Therapeutic development has produced multiple new options for unresectable and metastatic melanoma. Targeted therapies and immunotherapy substantially prolong survival in advanced melanoma as compared with chemotherapy.
Biomarker testing continues to evolve but offers the potential to match patients with the most appropriate therapy for the molecular characteristics of the tumors. BRAF testing is standard of care to identify patients that would benefit from combination BRAF/MEK-targeted therapies. Molecular profiling of metastatic tumors also offers clinical trial matching for patients with other identified molecular drivers.
Melanoma: Long-Term Survival
Survival for melanoma has increased steadily in recent decades, particularly among patients with more advanced disease stages. More than 80% of melanomas are diagnosed at stages I-II and fewer than 5% at stage IV (metastatic).

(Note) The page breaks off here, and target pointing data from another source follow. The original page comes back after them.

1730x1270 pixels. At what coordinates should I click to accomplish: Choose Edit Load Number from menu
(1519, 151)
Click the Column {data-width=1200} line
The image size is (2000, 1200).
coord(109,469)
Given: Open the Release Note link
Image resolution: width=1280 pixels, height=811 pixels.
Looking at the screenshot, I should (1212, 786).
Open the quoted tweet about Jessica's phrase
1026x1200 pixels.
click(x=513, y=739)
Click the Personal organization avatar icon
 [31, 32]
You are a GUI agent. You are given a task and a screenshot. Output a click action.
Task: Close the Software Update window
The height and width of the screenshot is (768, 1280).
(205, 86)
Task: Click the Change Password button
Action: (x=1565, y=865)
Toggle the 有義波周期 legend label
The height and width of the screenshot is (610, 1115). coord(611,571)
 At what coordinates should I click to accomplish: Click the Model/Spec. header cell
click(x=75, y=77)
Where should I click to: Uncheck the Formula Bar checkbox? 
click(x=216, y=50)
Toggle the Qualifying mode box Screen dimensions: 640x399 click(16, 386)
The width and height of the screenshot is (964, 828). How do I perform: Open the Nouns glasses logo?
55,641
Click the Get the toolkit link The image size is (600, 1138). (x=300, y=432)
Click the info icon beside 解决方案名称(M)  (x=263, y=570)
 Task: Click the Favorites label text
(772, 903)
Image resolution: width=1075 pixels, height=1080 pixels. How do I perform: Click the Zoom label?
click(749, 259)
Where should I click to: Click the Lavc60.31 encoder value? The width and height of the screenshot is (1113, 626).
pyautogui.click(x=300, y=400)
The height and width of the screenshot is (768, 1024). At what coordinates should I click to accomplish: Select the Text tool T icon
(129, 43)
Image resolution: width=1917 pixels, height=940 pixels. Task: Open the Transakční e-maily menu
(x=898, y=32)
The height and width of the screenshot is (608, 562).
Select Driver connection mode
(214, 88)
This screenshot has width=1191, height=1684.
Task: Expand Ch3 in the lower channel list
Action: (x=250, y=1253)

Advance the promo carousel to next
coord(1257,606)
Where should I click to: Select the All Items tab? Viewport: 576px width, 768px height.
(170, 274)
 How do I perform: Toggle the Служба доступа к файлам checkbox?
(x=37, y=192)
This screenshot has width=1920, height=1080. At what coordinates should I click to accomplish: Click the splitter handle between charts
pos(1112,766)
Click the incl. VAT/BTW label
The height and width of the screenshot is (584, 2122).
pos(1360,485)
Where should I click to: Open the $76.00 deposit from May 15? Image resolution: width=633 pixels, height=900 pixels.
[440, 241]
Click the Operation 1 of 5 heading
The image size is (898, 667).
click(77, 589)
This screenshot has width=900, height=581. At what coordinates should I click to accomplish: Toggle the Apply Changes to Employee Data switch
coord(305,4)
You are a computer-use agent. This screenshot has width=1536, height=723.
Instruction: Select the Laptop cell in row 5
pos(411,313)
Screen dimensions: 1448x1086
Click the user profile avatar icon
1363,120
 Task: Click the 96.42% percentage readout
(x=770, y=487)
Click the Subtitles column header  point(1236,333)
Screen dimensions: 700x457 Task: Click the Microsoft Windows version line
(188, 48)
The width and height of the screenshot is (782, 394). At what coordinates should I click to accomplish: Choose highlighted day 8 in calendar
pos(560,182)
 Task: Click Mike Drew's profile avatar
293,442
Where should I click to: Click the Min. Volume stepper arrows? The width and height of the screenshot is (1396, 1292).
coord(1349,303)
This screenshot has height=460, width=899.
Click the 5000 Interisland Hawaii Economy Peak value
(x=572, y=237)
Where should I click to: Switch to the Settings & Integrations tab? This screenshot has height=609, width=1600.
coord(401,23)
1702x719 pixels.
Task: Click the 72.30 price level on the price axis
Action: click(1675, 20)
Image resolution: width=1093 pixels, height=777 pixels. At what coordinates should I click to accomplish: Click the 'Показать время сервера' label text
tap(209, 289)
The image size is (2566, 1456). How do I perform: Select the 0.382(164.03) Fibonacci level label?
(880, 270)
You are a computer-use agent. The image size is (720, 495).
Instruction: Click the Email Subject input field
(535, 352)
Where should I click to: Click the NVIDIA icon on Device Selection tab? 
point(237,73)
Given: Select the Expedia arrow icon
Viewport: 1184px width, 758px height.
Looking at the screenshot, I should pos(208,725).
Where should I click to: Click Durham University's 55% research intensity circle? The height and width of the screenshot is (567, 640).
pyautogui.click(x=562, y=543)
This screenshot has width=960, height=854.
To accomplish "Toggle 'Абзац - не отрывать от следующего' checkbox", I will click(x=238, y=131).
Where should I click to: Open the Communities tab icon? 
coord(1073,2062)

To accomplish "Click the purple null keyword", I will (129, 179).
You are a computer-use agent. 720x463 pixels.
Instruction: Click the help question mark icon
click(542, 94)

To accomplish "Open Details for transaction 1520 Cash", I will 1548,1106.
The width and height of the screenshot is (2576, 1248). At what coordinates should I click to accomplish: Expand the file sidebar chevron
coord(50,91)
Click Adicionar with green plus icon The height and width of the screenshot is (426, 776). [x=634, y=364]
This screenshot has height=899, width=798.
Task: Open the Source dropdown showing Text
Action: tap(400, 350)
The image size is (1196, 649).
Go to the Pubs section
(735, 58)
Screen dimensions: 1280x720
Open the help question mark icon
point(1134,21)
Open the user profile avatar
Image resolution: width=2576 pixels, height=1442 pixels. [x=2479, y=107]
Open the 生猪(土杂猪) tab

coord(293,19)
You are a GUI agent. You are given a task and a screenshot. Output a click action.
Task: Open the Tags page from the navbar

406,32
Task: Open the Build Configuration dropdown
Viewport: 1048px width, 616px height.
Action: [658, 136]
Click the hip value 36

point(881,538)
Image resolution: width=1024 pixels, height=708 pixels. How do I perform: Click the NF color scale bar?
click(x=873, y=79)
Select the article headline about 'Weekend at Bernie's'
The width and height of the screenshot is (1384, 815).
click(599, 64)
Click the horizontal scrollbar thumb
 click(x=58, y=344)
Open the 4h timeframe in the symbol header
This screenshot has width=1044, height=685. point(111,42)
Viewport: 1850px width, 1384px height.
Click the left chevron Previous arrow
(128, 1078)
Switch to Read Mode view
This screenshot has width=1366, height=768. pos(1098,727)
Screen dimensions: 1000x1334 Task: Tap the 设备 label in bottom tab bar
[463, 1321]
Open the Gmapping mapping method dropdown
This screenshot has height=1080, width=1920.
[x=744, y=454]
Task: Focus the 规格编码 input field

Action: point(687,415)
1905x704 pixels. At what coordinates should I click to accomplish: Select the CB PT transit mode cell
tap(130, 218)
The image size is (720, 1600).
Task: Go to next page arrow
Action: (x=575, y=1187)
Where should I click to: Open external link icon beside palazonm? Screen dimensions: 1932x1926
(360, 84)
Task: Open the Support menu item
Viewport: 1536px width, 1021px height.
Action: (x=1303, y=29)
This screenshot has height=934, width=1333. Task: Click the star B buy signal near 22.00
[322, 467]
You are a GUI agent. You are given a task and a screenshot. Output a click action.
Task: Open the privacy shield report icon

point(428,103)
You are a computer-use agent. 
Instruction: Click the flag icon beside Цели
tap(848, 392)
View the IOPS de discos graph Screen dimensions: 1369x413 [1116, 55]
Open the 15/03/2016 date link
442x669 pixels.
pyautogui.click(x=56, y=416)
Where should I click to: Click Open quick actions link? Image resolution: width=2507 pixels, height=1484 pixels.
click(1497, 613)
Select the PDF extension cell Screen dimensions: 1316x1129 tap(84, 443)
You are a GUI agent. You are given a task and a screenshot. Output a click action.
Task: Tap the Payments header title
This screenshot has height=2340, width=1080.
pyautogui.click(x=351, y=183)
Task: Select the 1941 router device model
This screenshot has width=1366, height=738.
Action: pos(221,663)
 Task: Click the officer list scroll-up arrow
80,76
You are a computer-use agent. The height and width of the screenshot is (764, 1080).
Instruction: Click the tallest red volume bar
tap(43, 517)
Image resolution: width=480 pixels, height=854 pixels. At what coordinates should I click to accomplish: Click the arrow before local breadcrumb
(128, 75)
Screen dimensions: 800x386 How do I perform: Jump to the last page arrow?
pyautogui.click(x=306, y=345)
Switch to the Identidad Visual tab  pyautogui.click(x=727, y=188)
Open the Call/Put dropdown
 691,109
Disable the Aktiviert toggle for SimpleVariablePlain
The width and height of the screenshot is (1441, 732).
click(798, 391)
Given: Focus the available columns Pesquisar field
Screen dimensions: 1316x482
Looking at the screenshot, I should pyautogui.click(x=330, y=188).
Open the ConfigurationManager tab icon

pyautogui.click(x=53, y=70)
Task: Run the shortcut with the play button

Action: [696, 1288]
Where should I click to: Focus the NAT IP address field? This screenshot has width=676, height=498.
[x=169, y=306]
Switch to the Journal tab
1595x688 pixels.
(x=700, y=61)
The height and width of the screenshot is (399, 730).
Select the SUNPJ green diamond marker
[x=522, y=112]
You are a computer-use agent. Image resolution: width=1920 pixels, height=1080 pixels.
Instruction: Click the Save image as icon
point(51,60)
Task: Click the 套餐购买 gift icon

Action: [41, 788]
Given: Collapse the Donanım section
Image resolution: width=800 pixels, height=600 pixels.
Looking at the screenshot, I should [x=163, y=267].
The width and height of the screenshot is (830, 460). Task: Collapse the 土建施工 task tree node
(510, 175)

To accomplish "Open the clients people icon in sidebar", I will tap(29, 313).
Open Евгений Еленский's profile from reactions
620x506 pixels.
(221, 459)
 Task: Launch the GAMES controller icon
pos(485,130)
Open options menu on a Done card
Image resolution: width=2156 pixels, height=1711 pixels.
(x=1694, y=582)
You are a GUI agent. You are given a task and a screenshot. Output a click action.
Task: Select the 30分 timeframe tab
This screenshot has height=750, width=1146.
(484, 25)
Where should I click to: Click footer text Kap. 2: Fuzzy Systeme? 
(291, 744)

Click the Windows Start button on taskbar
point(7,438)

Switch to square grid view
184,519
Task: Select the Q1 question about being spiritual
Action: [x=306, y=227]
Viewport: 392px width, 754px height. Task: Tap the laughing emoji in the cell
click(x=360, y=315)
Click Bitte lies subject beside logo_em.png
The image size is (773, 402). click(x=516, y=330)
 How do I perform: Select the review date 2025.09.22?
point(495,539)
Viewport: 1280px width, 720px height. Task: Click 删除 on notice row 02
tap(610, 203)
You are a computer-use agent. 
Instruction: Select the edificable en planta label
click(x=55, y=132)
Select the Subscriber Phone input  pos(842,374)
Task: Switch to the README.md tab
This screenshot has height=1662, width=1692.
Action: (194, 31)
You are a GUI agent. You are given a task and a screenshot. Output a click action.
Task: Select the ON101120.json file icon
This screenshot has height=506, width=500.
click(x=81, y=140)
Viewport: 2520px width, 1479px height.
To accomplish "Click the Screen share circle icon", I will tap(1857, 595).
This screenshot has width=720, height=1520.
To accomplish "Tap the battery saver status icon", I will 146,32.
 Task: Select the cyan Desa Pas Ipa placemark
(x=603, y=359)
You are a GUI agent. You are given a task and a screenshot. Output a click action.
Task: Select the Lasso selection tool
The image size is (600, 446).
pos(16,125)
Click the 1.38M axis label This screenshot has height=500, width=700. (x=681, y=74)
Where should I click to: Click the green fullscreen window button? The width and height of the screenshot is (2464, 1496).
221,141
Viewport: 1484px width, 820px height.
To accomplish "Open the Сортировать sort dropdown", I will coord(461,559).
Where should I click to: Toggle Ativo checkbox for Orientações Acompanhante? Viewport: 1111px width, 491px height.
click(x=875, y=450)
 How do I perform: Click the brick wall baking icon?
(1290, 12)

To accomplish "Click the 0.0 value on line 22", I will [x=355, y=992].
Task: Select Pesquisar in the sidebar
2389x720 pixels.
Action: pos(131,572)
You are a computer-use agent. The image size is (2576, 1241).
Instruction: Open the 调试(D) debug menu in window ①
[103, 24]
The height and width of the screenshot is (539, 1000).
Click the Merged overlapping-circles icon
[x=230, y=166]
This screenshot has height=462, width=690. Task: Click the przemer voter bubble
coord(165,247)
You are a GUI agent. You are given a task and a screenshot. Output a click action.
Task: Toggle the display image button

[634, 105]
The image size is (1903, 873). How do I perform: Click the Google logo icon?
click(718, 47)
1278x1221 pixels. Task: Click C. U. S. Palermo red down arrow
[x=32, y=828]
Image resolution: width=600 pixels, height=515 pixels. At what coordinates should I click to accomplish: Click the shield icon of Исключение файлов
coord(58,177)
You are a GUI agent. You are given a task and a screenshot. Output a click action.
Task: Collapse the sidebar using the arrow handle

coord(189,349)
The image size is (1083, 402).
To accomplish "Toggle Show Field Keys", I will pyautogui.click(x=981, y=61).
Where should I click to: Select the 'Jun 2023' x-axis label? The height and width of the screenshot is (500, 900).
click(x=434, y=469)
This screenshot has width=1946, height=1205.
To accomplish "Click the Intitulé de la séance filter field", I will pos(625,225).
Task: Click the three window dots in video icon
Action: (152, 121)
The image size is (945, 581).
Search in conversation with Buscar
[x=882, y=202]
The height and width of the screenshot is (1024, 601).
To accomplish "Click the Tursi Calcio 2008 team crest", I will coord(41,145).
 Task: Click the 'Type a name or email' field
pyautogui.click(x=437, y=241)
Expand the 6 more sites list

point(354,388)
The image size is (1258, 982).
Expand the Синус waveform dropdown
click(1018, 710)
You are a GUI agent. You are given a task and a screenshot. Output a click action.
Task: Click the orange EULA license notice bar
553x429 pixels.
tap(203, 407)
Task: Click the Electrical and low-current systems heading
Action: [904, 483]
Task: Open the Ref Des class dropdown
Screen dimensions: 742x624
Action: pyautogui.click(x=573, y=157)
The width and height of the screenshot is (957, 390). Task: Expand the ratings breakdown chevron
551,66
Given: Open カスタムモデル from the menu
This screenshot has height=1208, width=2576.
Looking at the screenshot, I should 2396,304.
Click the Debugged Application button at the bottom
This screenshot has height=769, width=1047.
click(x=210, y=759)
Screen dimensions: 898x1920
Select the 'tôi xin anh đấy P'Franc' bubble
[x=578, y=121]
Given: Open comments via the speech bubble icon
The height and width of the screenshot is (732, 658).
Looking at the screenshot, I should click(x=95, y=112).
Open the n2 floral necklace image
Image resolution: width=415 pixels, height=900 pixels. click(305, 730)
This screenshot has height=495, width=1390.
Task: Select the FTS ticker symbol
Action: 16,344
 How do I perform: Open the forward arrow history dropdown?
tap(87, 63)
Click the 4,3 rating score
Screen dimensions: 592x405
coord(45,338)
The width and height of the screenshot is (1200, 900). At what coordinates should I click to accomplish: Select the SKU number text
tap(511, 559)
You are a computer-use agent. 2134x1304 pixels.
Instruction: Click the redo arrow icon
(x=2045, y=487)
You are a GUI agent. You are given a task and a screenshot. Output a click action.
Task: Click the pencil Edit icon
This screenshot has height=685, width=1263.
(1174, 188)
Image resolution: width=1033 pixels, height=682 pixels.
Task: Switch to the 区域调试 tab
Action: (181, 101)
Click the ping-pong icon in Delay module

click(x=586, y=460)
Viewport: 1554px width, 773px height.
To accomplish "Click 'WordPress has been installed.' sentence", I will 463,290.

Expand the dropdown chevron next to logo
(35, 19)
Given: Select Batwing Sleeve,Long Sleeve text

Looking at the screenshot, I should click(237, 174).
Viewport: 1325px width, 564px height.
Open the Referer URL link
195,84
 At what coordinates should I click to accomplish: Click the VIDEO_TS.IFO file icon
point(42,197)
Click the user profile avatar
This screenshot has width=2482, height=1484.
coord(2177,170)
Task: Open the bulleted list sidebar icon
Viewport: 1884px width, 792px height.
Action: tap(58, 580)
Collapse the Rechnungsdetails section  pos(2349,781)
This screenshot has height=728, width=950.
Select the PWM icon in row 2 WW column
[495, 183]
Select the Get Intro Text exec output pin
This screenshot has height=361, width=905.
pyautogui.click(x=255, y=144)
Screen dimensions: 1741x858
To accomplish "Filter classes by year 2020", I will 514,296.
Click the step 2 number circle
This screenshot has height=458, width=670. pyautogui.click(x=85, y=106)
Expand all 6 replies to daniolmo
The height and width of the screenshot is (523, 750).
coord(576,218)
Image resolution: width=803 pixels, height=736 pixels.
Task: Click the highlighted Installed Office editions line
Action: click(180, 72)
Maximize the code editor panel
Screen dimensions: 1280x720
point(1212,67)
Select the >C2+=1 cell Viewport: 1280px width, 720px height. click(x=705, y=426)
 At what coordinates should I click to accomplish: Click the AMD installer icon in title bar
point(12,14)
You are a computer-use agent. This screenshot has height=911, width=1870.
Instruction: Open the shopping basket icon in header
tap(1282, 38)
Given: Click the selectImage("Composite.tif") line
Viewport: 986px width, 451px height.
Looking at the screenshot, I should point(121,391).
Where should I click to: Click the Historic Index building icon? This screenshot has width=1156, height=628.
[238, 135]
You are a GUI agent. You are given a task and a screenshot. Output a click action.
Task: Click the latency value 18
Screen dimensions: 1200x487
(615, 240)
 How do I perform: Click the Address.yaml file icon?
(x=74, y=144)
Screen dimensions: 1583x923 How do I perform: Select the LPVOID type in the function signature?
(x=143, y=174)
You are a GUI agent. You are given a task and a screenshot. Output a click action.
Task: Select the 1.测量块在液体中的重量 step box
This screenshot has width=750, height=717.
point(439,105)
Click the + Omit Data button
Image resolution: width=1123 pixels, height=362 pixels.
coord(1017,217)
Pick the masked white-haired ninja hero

Across all stages, the 5-year survival rate for melanoma is 93%, ranging from 99% for localized (stages I-II) to 68% for locally advanced to 30% for stage IV (metastatic). Recent data have demonstrated the significant advances with immune therapy leading to 49% overall survival rates at 6.5 years for patients treated on a clinical trial with combination immune checkpoint inhibitors.
The survival statistics still emphasize the importance of early diagnosis and treatment. Public awareness plays a major role in achieving the goal of early diagnosis and treatment. Australia historically has had among the world's highest melanoma incidence and mortality, but rates peaked in 2005 and have declined steadily since then, coinciding with a strong public health campaign to raise awareness of the disease.